Along with this acceptance, evidence-based medicine has also faced some negative reactions. Over the years, a range of criticisms has been directed at it, from claims that evidence-based medicine is just an old hat to accusations that it is a dangerous innovation aimed at cutting costs and suppressing clinical freedom. The pioneers of this movement, when describing what evidence-based medicine is and isn’t, assert that evidence-based medicine is neither an old hat nor an impossible practice nor a tool for suppressing clinical freedom. The argument that "evidence-based medicine is something everyone is already doing" is based on evidence before studies demonstrated the significant diversity in how doctors integrate patient values into their practice and the extent to which they provide various interventions to patients. Additionally, physicians face challenges in keeping up with all the medical advancements reported in major journals. These challenges are highlighted by comparing the time required to read the necessary material (for general medicine, reviewing 19 articles per day, 365 days a year) with the time available (at best, less than an hour a week for British physicians, even according to their own reports).

The argument that evidence-based medicine can only be practiced in an ivory tower, behind a desk, and in an imaginary way is refuted by audits of frontline clinical care, where at least some clinical teams responsible for hospitalized patients in general medicine, psychiatry, and surgery have managed to provide evidence-based care for the vast majority of their patients. These studies show that busy doctors, who dedicate their limited time to selective, efficient, patient-centered searches, evaluations, and integration of the best available evidence, can practice evidence-based medicine.

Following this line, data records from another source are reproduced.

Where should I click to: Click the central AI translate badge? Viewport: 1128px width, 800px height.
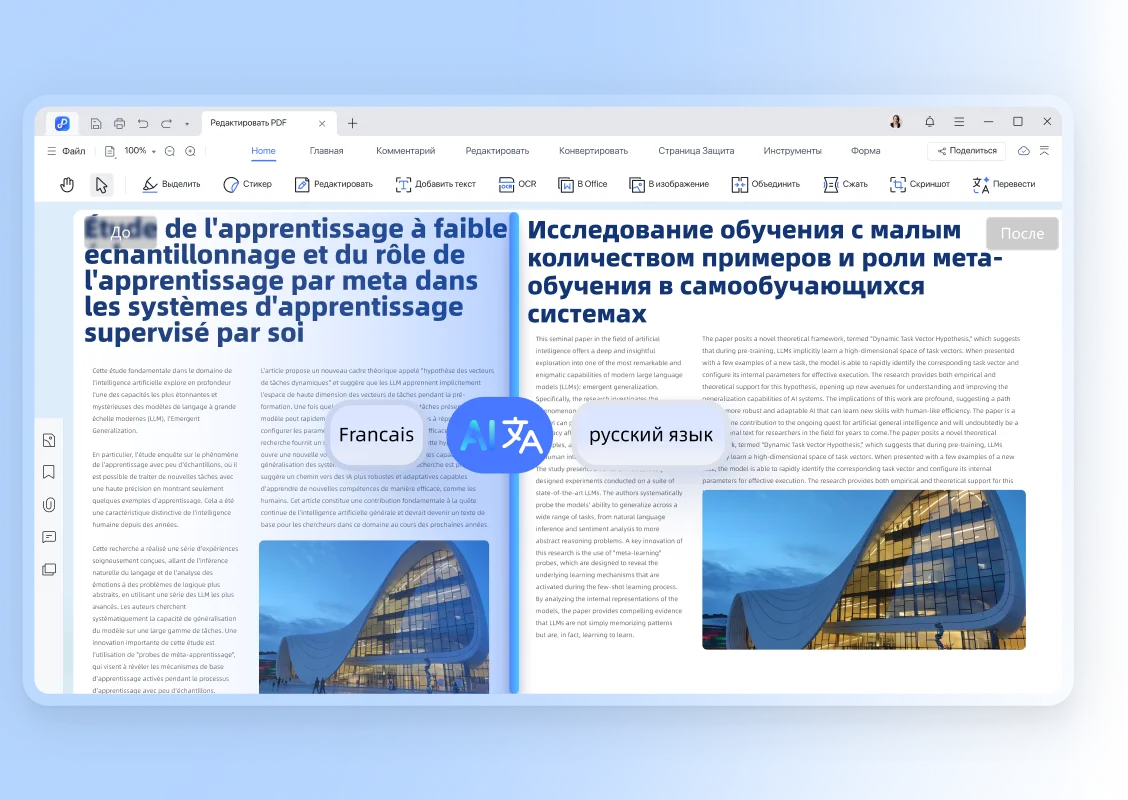pyautogui.click(x=500, y=435)
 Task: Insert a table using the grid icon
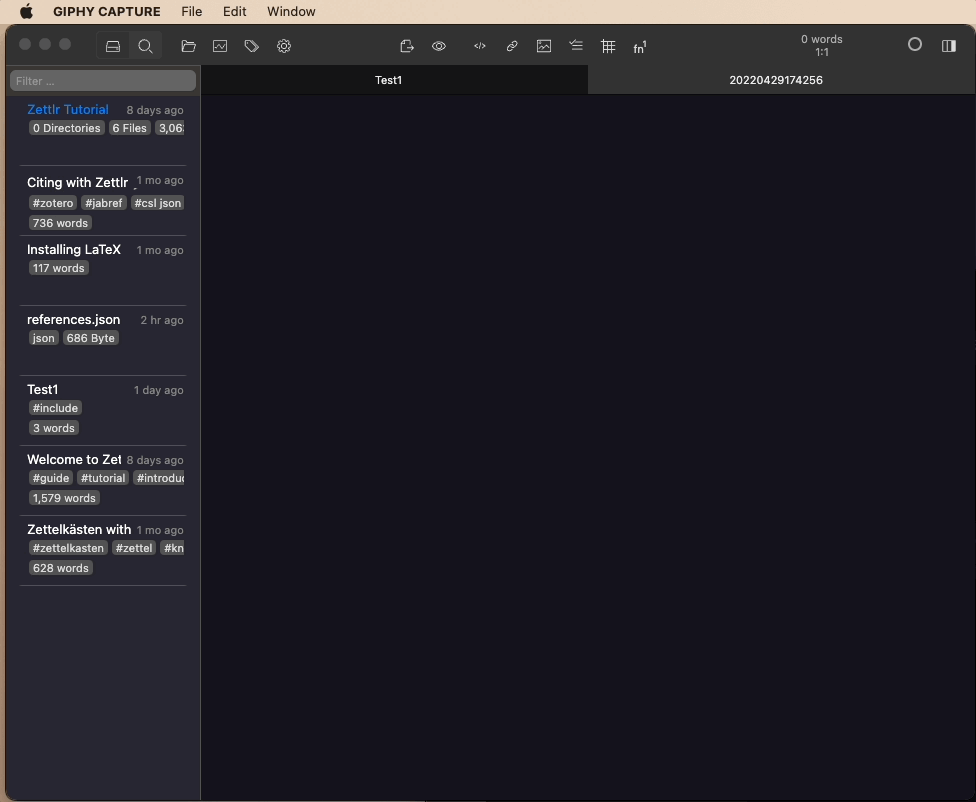tap(608, 46)
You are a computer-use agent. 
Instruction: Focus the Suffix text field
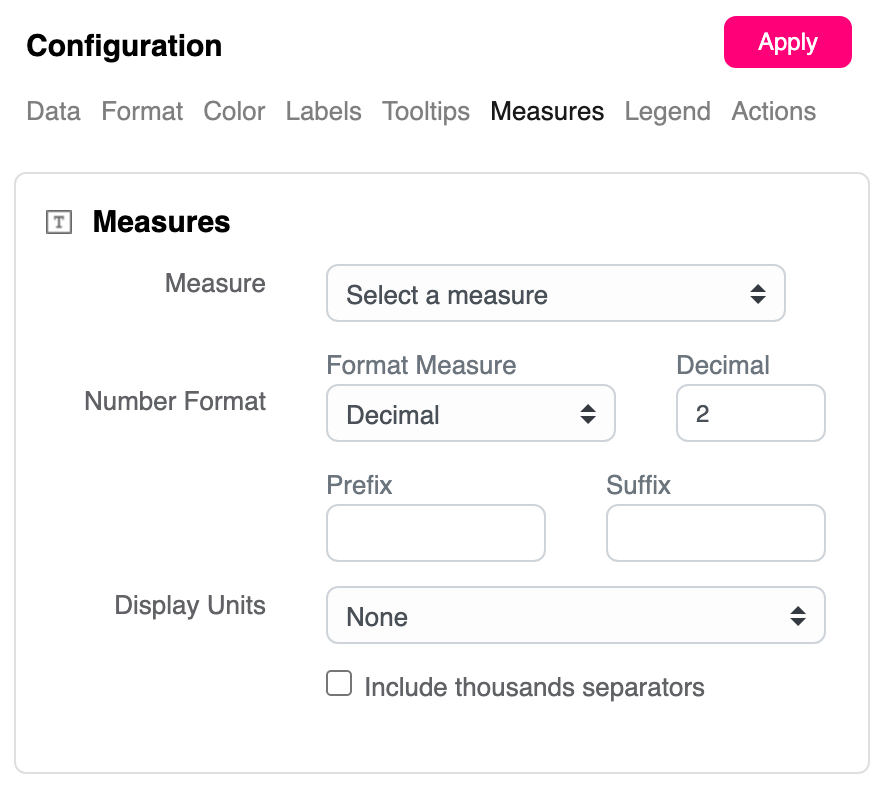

They also argue that evidence-based medicine is not about following a "cookbook" approach. Since evidence-based medicine requires a bottom-up approach that integrates the best external evidence with individual clinical experience and patient choices, it cannot lead to an approach that simply mimics others and follows a cookbook in caring for a unique patient. External clinical evidence can inform the physician, but it can never replace individual clinical experience. It is this experience that determines whether the external evidence is applicable to the patient and, if so, how it should be integrated into clinical decision-making. Similarly, any external guideline must be integrated with individual clinical experience to decide whether and how it aligns with the patient's clinical situation, dilemmas, and preferences, and whether it should be implemented. In fact, physicians who fear cookbook-like top-down approaches are supporters and allies of evidence-based medicine.

Despite its ancient roots, evidence-based medicine is a relatively young field of knowledge whose positive effects are just beginning, and it will continue to evolve. As evidence-based medicine increasingly enters educational programs at various levels of general medical education, specialization, and continuing education, adapting to the needs of its learners, this evolution will increase.

Ultimately, evidence-based medicine is the logic and common language of modern medicine today; a scientific and shared language that has influenced clinical decision-making and clinical research over recent decades.